From inefficient reporting to complex consolidation, finance teams have plenty of reasons to consider updating their accounting software. A new eBook by AccountsIQ explores the top five.

Wherever you look, business accounting is becoming more complex. That’s clear enough from the numbers: the global sector is expected to reach over $700bn by 2025, even as 85% of UK accountants believe they need to increase technological adoption to stay competitive.

Yet amid these transformations, many businesses still rely on low-end accounting software, or even cumbersome spreadsheets. That, in turn, can spark a range of inefficiencies – each leading to lower productivity and higher costs. In a new eBook, AccountsIQ explores five of the signs your accounting software  needs an update.

Discover the cloud accounting transformation

Has your business expanded to encompass several subsidiaries or branches? If you’re still trying to consolidate these complex accounts using Excel systems – which are infamously time-consuming to organise and prone to mistakes – it may be time to switch to better software.

That’s especially true when you take into account the range of variables many accountants now face. From foreign currency to minority interests, as well as the need to view sales, purchases and group performance, relying on outdated technology forces stakeholders onto platforms with  single points of failure – all without the ability to even detect mistakes.

Something similar might be said around other accounting staples too. Though traditional platforms like Excel are certainly useful for extracting data for analysis and external reports, if you find yourself leaning on spreadsheets for month-end, it may be time to make a change.

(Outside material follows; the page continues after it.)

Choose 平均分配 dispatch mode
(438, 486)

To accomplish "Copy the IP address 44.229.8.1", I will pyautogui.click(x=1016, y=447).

That’s clear enough from a productivity perspective: relying on spreadsheets to manage crucial month-end tasks, notably accruals or deferred revenue, risks leading to low productivity, delays and effort duplication.

It goes without saying that this can have unhappy side-effects for workers themselves, who become frustrated at relying on outdated systems.

It’s the same story around reporting decisions. Put it like this: if you find yourself exporting the usual data extracts into Excel each month, before awkwardly splicing the data into formats that actually make insights possible, your accounting software is potentially out-of-date.

That’s doubly true if your business is expanding. The more complex your accounting function becomes, after all, the slower and more error-prone data analysis will be. Your business is equally vulnerable if you’re reliant on a couple of key workers – those few team members comfortable manipulating the data.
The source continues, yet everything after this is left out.